6) Must evolve with the development of the validator, and be able to
test old versions as well as the "newest, latest, greatest"
I worked on a system based on cataloguing and documenting test cases,
which quite sadly never received much more attention that "uh,
whatever", it seems.
Then, following our effort on modularization, Bjoern suggests going
with Test::Builder. This is not a bad idea, given that we're pretty
committed to having a platform in perl for a while anyway, and that
Test::Builder is a good mechanism to build and run test collections at
the same time.
T::B would pass criteria 2 and 3, provided we seriously manage the
tests. Basically, these two criteria depend on us, not so much what
system we use.
T::B is also a rather elegant solution for 5) [[sub-collections of
tests for different "modules"]], since each operational module of the
validator could have its own collection of tests.

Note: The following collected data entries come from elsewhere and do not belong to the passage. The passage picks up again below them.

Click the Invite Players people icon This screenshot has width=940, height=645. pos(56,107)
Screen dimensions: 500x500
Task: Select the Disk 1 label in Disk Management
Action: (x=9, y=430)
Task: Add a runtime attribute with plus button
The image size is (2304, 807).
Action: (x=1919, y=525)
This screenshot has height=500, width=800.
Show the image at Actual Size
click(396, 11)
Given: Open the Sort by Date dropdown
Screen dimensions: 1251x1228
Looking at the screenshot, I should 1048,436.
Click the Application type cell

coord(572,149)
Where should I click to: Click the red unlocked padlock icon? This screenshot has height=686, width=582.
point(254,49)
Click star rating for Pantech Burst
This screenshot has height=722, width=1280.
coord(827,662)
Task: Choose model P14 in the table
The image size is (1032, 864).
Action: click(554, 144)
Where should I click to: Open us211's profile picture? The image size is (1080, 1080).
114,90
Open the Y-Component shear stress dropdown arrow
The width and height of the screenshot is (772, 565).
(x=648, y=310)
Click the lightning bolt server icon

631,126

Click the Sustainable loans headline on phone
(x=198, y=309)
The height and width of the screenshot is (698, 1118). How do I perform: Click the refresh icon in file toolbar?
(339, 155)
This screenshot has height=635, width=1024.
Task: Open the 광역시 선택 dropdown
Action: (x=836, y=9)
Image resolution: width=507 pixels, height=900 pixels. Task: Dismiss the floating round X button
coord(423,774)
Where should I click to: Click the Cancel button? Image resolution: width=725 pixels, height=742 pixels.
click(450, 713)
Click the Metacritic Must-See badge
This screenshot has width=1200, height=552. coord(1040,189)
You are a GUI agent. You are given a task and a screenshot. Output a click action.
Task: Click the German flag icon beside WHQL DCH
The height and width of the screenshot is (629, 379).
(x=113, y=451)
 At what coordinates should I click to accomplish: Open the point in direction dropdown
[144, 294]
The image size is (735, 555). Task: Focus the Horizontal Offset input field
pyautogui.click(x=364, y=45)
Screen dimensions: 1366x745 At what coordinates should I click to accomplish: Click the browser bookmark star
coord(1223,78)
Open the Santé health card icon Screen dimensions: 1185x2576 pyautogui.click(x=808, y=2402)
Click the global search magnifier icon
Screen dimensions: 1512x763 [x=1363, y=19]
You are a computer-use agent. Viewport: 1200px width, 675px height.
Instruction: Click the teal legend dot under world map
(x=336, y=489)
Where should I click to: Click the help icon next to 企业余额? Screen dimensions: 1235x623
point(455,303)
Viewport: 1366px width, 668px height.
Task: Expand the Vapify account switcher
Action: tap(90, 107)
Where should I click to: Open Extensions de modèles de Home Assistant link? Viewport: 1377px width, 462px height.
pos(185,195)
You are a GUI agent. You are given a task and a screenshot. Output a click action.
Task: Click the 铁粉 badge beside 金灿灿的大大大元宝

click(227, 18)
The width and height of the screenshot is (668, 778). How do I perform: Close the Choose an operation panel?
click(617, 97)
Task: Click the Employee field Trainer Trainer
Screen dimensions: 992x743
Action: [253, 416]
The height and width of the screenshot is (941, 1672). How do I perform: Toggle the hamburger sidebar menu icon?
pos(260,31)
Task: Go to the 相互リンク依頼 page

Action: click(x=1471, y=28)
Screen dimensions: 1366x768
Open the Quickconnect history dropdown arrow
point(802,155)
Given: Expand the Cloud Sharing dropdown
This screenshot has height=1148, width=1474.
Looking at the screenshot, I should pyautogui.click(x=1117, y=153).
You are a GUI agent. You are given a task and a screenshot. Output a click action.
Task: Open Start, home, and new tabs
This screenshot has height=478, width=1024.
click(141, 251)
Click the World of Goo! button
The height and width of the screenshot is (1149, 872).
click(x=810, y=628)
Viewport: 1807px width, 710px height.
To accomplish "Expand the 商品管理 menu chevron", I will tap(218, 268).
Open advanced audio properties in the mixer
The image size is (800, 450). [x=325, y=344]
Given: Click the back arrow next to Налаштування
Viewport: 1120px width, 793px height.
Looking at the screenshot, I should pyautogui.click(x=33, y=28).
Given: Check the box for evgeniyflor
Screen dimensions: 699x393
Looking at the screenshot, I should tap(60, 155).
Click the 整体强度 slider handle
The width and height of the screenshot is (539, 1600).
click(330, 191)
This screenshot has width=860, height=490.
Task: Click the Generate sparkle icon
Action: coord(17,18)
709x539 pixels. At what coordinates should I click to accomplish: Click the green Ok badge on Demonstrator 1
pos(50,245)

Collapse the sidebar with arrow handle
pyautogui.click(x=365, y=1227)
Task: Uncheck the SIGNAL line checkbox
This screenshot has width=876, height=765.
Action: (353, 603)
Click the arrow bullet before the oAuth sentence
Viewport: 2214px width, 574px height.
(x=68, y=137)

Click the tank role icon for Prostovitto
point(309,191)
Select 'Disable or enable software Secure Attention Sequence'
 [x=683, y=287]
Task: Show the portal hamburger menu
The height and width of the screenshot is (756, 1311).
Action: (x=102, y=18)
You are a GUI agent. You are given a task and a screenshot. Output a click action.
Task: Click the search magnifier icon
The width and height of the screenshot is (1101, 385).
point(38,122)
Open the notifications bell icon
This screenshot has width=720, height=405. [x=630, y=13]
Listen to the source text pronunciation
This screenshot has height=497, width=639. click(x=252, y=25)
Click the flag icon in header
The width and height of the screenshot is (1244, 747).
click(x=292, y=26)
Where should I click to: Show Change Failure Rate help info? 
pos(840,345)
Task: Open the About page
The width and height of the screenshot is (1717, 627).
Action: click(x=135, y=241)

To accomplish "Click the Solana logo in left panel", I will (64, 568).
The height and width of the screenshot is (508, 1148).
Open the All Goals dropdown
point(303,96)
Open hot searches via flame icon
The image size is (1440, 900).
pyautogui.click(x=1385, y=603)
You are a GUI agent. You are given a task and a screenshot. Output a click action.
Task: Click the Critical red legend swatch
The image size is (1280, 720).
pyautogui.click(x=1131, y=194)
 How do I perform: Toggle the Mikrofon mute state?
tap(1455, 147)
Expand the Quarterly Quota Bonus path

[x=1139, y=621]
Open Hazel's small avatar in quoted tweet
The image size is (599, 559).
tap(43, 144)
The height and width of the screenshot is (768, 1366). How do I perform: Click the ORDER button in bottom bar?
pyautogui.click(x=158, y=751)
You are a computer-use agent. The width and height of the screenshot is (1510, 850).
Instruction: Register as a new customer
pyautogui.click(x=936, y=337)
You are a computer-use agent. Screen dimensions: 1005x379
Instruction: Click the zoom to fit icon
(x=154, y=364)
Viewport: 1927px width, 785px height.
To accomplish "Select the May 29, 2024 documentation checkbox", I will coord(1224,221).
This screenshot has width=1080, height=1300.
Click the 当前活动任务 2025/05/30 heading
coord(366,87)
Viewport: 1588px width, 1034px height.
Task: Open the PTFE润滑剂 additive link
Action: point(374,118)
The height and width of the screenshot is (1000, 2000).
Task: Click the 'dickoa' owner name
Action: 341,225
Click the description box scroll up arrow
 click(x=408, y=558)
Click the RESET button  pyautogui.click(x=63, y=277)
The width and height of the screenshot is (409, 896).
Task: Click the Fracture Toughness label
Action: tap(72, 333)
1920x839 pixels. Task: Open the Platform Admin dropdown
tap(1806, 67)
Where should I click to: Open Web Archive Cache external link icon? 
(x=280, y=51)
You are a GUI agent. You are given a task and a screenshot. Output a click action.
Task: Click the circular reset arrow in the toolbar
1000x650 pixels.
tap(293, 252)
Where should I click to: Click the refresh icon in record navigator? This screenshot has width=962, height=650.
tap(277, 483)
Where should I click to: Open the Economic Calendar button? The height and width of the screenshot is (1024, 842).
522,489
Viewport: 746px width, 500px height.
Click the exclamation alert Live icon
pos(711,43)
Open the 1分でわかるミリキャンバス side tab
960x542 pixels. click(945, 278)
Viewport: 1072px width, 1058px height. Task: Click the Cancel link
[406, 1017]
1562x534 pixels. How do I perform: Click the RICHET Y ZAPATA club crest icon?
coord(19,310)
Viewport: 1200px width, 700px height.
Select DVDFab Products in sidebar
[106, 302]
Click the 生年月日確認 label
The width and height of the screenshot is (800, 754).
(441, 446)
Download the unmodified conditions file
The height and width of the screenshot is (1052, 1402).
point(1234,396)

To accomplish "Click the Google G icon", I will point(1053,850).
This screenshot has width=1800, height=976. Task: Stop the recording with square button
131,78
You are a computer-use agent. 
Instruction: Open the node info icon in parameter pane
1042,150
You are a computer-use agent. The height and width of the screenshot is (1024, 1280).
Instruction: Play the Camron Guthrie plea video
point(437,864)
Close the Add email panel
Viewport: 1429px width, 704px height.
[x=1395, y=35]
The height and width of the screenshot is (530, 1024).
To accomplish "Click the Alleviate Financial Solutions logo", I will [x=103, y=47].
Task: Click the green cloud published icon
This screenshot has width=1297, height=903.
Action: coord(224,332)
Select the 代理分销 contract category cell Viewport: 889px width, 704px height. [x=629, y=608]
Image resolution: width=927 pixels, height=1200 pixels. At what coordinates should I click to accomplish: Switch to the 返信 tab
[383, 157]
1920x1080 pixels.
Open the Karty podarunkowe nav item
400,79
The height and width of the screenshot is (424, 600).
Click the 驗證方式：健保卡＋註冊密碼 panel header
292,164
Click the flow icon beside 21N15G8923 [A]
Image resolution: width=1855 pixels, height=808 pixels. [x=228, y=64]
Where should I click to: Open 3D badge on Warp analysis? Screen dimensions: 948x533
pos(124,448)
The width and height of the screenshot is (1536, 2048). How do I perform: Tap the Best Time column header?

6) [[Must evolve with the development of the validator, and be able to
test old versions as well as the "newest, latest, greatest]] is more of
a problem for a T::B-based test suite, because it would not be able to
test versions prior to the switch to the appropriate architecture. This
in itself is not a showstopper, and after a while we would still be
able to test different versions of the validator and compare thest
results...
*However*, as far as I understand, the test suite bundled in the
distribution of version n of the validator will be able to test version
n and n-1. But the tests included with version n-1 will only be a
subset of the tests with n, and in particular they won't include tests
derived from bug reports received on version n-1. Granted, we know n-1
will likely fail these tests, they're based on n-1's bugs, but how
about n-2? To me this is the greatest drawback with having the test
suite not independent of the product tested (and the reason why I
wanted an independent catalogue of test cases). Unless there is a way
to backport the tests? I doubt that.
Noodling on 4) [[ tying to bugzilla ]] a little. Should we use bugzilla
to store test cases? It does not seem to let us query for test cases,
though, that's a pity. And we could decide to use the "uri" field for
the test document's URI, which is probably too limitative given how
this field is also used to point to a discussion related to the issue.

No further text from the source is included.